***** DOCUMENT SECTION *****

# Marriott Owner Takes Hyatt Presentation



## remo (Nov 9, 2006)

We just took a presentation at the Hyatt Coconut Plantation in Florida. We use our Marriotts ( Mountainside and Ocean Pointe) during the winter to ski and golf in Florida. The Hyatt point system was very intriguing and their cost structure from the developer is about the same as buying resale for Marriott. Hyatt's ski locations are terrific while Florida is ok. Unless I'm missing something, it doesn't seem relevant as to which Hyatt I buy at so long as I want to use the points to reserve my weeks. During the presentation, the salesperson demonstrated the way an owner makes a reservation. I asked to make a reservation at the Aspen  and Beaver Creek Hyatt's. I was shocked to find that I would be able to make Jan and Feb reservations at both those locations. It seems that you don't have to make reservations a year in advance.

I guess my question is why not to buy Hyatt? What am I missing? Is the point system not good? From a resale point of view, is there a cost/point standard that buyers use? Any other input is appreciated. Thanks.

Carl


----------



## Janette (Nov 9, 2006)

We owned at Sunset Harbor in Key West and love Key West and the resort there. We also own three weeks with Marriott. Hyatt requires a separate II account for each week you own, thus we had two II accounts. Also, if you decide to put your week into II, you can not go back to your home resort. With Marriott you get first preference if you decide to go back to your resort and can get two consecutive weeks one year or two at the same time for family members. With the cost of the yearly II account and the high maintenance, Hyatt was the first timeshare that we sold. We think they have great properties but it just didn't work for us.


----------



## Big Matt (Nov 9, 2006)

Hyatt doesn't have close to the number of timeshares as Marriott, but from what I've seen they are all very nice. I think it gets down to whether you think that getting a limited number of resorts for less money is worth it.  

One thing I would say from experience is that the Hyatts are way harder to come by than premium Marriotts when using II.


----------



## MLC (Nov 9, 2006)

***** EXCERPTED RECORDS *****

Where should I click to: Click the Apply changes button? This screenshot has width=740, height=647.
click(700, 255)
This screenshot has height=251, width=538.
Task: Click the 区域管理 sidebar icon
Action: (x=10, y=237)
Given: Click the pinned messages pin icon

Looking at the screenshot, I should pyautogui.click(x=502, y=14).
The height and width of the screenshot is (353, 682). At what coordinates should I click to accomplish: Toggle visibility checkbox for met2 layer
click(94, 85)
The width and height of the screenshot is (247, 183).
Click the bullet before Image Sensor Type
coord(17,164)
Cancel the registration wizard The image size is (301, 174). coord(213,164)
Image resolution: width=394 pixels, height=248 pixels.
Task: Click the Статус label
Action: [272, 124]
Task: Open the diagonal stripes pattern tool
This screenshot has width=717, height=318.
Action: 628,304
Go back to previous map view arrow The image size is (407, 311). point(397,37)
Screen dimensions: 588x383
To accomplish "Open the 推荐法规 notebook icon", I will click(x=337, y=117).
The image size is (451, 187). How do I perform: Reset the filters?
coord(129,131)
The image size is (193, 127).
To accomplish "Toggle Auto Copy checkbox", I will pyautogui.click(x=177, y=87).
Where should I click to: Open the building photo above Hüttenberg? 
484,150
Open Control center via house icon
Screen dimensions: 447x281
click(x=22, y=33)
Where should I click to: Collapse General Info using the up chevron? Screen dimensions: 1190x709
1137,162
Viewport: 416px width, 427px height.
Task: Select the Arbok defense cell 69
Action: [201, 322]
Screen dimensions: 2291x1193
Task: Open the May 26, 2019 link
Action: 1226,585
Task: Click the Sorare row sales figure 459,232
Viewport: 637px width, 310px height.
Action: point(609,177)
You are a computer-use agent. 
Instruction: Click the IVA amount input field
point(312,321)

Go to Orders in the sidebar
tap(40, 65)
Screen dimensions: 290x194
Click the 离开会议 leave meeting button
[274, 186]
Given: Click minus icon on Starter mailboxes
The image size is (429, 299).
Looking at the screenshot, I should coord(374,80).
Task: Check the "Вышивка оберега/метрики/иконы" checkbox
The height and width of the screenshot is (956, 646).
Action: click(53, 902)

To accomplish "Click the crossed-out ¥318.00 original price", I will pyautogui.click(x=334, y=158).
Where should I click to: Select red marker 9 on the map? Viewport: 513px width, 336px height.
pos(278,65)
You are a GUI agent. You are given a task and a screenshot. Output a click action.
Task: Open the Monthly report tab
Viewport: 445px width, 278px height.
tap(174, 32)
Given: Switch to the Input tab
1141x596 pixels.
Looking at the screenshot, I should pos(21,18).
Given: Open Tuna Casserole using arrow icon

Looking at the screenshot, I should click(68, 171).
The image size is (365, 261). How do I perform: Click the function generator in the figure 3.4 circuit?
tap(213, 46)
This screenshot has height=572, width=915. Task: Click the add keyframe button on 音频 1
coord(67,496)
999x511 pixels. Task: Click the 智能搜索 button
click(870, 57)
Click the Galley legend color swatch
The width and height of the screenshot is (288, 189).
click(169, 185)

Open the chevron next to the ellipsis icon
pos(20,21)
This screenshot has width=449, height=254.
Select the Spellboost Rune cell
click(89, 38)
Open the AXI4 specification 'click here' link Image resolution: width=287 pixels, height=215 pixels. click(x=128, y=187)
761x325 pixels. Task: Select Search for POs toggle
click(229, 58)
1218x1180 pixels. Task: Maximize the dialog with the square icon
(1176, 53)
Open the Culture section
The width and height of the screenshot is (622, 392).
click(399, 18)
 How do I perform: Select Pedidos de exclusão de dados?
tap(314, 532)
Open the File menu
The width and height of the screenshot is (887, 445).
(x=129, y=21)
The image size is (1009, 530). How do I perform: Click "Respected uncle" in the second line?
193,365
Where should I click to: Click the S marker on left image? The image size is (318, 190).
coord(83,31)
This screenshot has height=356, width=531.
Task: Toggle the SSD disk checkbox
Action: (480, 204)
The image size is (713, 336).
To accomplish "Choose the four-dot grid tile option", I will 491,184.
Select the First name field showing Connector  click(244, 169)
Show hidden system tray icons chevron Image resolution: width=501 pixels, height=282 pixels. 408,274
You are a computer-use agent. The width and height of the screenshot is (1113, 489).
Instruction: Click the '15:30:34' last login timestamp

*****

GOAL A - Could you transcribe the Hyatt timeshare thread from "Hyatt doesn't have" up to and including "is worth it."?
GOAL B - Can you pick up the Hyatt timeshare thread from its last line and continue it?

FINAL ANSWER A -
Hyatt doesn't have close to the number of timeshares as Marriott, but from what I've seen they are all very nice. I think it gets down to whether you think that getting a limited number of resorts for less money is worth it.

FINAL ANSWER B -
Remo,

It is always a good idea not to put all your eggs in one basket.  I would recommend to buy a Hyatt, since you already have a Marriott.  It is hard to get confirmed into Hyatts via II with a Marriott week because normally Hyatt does not give inventory to II until the 4 month mark from check in dates.  That being said when you give a Hyatt week to II you can not go back to a Hyatt via II but you can use your Hyatt points to go to Hyatt within the Hyatt club and that is what I do all the time.  The Hyatt system is very difficult to understand but once you understand it, it works very well.  I own Marriott and Hyatt and I use them differently to my advantage.  Take care and good luck

Best Regards,

Marty


----------



## Kal (Nov 10, 2006)

Janette said:
			
		

> ...Hyatt requires a separate II account for each week you own, thus we had two II accounts. ...


 
When you own multiple Hyatt unit/weeks there is a line item fee ("Club Fee") in the annual MF for each unit.  This fee is about $115 for CY 2007 and includes the reservation system for Hyatt Vacation Club, Interval, and the Hyatt Hotel program.  I believe the Interval portion is about $60.

You do pay that $60 for each unit owned, thus for 2 units owned you pay $120 annually.  However you only have ONE Interval Account for your Hyatt properties.  Unfortunately you cannot comingle other non-Hyatt Interval resorts into that account.

That multiple charge for Interval is a real annoyance for many HVC members, but in the grand scheme of the annual MF if you own two HVC units, it's in the noise level.


----------



## Carmel (Nov 11, 2006)

Hyatt's sales centers now have on-line, real-time, reservation availability that HVC owners use.. I found Aspen and Tahoe Christmas weeks, which would be impossible to consider with Marriott. Sure, Marriott has more locations, but Hyatt points can get you into their resorts, or Westins. Even Four Seasons has come up on the radar on my Hyatt II website. Marriott is the McDonalds of the timeshare world - every corner, fairly consistant, big-box resorts. Hyatt on the other hand will give you some great botique locations where the Marriotts of the world would never consider due to the limited number of rooms. Why eat at McDonalds... when for a lower price point, more flexibility, and guaranteed use you can eat at a Ruth's Chris Steak House?


----------



## calgal (Nov 12, 2006)

Hyatt also has the advantage of ability to book 2,3, and 4 night stays. I always split my Hyatt usage up into multiple shorter stays. I use my Marriott and So. Cal resort for week stays. I like the combination approach.


----------



## Transit (Nov 12, 2006)

How far in advance can you book the shorter stays with Hyatt ?


----------



## DeweyWhopper (Nov 12, 2006)

There is no special restrictioin on when you can book shorter stays, except for Holiday weeks, where they won't break them up until about 3 months.

Another plug for Hyatt:  There newer properties are awesome, especially if you like the mountains.  The Hyatt Grand Aspen has one of the best locations in Aspen, and was just named on the 2006 Hot List by Conde Nast Traveller magazine as one of the best new hotels.  How many timeshares have you heard being named on the Conde Nast Hot List?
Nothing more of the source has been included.